In re Yasmin and Yaz (Drospirenone) Marketing, Sales Practices and Products Liability Litigation, 2011 WL 3035087, at *1 (S.D. Ill. July 25, 2011).  However, the defendants appear to have convinced the court that the plaintiffs have been submitting dross in their fact sheets – as discovery in the relatively few bellwether cases provided the defendants enough of a record to expose those fact sheets for the rubbish that they are:

[I]n bellwether cases core, case-specific discovery (such as taking the depositions of plaintiffs and treating physicians) has revealed that the PFS submissions are often inaccurate and/or incomplete.  For example, [defendant] states that in more than one-third of the cases selected by the parties as potential bellwethers, the PFS submissions had to be amended or supplemented just before, or during, the deposition process because they were incomplete or inaccurate. . . .  [I]f these bellwether cases had not proceeded to more fulsome discovery, the PFS inaccuracies would have remained undetected.  This experience, leads [defendant] to question the value of the information it has gathered via the PFS submissions (and medical record authorizations which are based on information provided in the PFS submissions) in the non-bellwether cases.
Id. at *2.

The defendant’s proof of pervasive fact sheet inaccuracies, like the similar proof submitted in Bone Screw, was apparently quite persuasive.  The court in Yasmin/Yaz has decided to allow non-bellwether discovery of the plaintiffs in 100 more cases.

The PFS deficiencies identified by the defendants raise questions about the credibility of the information that has been obtained.  Considering these deficiencies in conjunction with the parties’ arguments and the critical importance of obtaining accurate information during the discovery process, the Court will allow an expanded core, case-specific discovery program in the oldest 100 non-bellwether cases.  In particular, the Court will allow case-specific depositions of the plaintiffs in these individual cases.
Id. at *3.  If our Bone Screw experience is any guide, we’re pretty sure that the result of exposing the plaintiff’s questionnaires in Yasimine/Yaz to the light of discovery will be to reveal widespread inaccuracies – always in ways detrimental to defendants.

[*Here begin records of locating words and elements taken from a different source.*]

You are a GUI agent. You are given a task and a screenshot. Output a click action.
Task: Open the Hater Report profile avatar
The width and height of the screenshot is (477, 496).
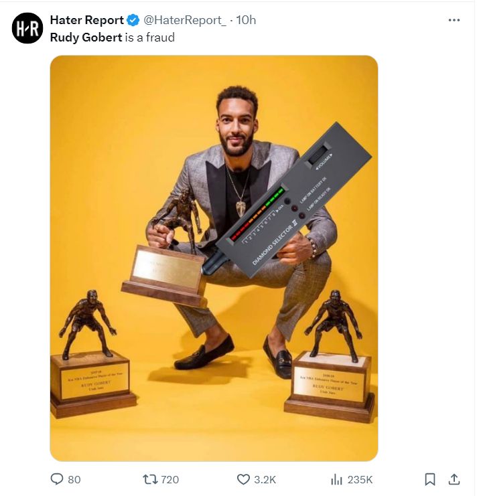pyautogui.click(x=27, y=28)
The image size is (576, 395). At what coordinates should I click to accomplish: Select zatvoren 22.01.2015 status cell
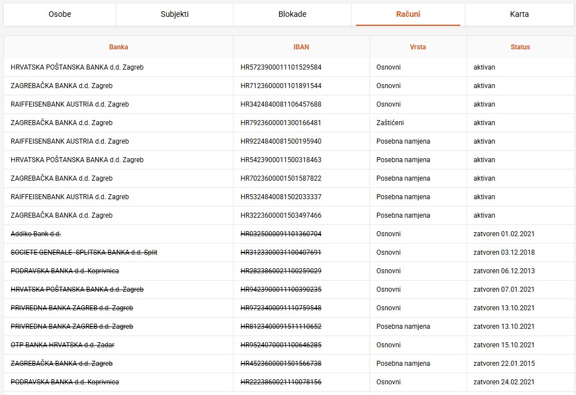(x=504, y=364)
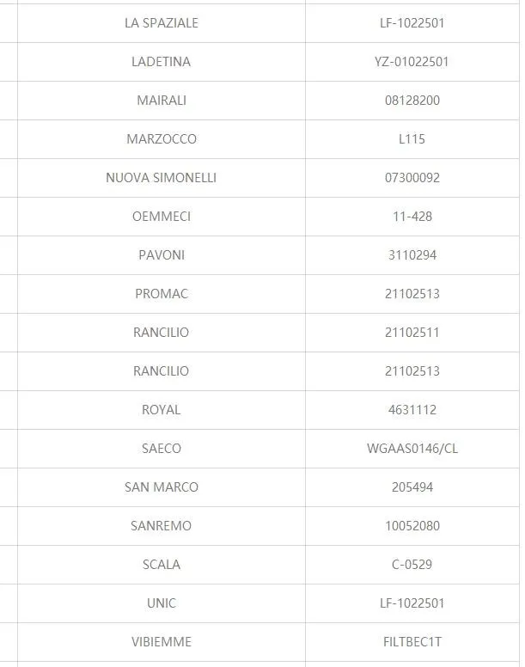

In the Bone Screw litigation, we ended up having full, two-way discovery.  Literally hundreds of treating physicians (not to mention, plaintiffs) were deposed, to devastating effect.  After remand, that full, two-way discovery provided the individual case records that resulted in almost 200 successful summary judgment motions (run a Lexis/Westlaw search for "pedicle screw"/"bone screw" in the 1997-2000 time frame, if you don't believe us), and the eventual settlement being less than a penny on the dollar of the other side’s original demand.

So we’ll be cheering on the Yasmin/Yaz defendants in their efforts to get the discovery necessary to show – as is almost inevitably the case – that the vast majority of the plaintiffs in MDL litigation have cases that are so weak that they can’t stand the kind of scrutiny that would be a defendant’s right if any particular case were filed separately.